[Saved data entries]

========================

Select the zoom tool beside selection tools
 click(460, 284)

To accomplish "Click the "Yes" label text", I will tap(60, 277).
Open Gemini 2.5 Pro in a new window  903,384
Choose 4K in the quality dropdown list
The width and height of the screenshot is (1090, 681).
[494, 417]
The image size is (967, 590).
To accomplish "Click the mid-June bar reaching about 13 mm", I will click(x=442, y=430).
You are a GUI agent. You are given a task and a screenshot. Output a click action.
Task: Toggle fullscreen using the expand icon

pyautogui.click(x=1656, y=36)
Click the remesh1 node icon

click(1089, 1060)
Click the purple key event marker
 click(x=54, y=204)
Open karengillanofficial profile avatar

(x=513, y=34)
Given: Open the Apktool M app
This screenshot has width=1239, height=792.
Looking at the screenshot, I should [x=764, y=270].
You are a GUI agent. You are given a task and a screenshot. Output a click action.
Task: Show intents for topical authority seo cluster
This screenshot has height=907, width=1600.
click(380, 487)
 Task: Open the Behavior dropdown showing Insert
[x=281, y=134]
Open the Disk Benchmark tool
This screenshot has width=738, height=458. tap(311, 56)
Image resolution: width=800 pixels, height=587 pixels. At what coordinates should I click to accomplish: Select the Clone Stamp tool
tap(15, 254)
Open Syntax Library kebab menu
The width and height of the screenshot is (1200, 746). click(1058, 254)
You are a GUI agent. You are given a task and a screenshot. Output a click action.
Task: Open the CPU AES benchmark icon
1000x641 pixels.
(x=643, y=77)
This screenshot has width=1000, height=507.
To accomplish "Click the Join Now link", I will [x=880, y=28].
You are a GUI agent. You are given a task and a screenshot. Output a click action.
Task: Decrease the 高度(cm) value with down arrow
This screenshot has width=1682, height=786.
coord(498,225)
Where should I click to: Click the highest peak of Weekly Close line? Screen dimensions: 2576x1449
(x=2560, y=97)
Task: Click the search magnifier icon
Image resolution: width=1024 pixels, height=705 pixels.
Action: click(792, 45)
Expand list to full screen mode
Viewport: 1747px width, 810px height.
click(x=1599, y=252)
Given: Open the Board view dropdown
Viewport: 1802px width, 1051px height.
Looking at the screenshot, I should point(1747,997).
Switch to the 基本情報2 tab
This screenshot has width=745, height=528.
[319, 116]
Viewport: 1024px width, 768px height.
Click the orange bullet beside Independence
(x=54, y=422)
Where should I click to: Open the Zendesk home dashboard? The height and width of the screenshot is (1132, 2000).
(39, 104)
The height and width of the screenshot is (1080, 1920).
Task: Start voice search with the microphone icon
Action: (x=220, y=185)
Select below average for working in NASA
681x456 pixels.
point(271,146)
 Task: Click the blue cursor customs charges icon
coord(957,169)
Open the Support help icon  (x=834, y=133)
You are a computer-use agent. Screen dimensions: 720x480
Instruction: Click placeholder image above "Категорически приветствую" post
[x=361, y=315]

========================

Your goal →
Copy out the stretch of entries above from the line containing "Open Syntax Library kebab menu" through the line containing "(x=643, y=77)", both included, with every character unchanged.

Solution to the exercise →
Open Syntax Library kebab menu
The width and height of the screenshot is (1200, 746). click(1058, 254)
You are a GUI agent. You are given a task and a screenshot. Output a click action.
Task: Open the CPU AES benchmark icon
1000x641 pixels.
(x=643, y=77)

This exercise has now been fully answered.